▸ EXERCISE MATERIAL
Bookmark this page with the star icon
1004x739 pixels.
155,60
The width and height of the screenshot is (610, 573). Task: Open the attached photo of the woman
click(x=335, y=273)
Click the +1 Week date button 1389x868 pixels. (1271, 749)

---

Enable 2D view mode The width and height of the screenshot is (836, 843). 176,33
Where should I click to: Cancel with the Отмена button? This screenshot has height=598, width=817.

...

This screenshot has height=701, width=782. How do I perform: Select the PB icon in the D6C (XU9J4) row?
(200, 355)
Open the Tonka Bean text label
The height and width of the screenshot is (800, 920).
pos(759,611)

▸ EXERCISE
Report each line in the data that holds the word "button".

▸ EXERCISE RESPONSE
Click the +1 Week date button 1389x868 pixels. (1271, 749)
Where should I click to: Cancel with the Отмена button? This screenshot has height=598, width=817.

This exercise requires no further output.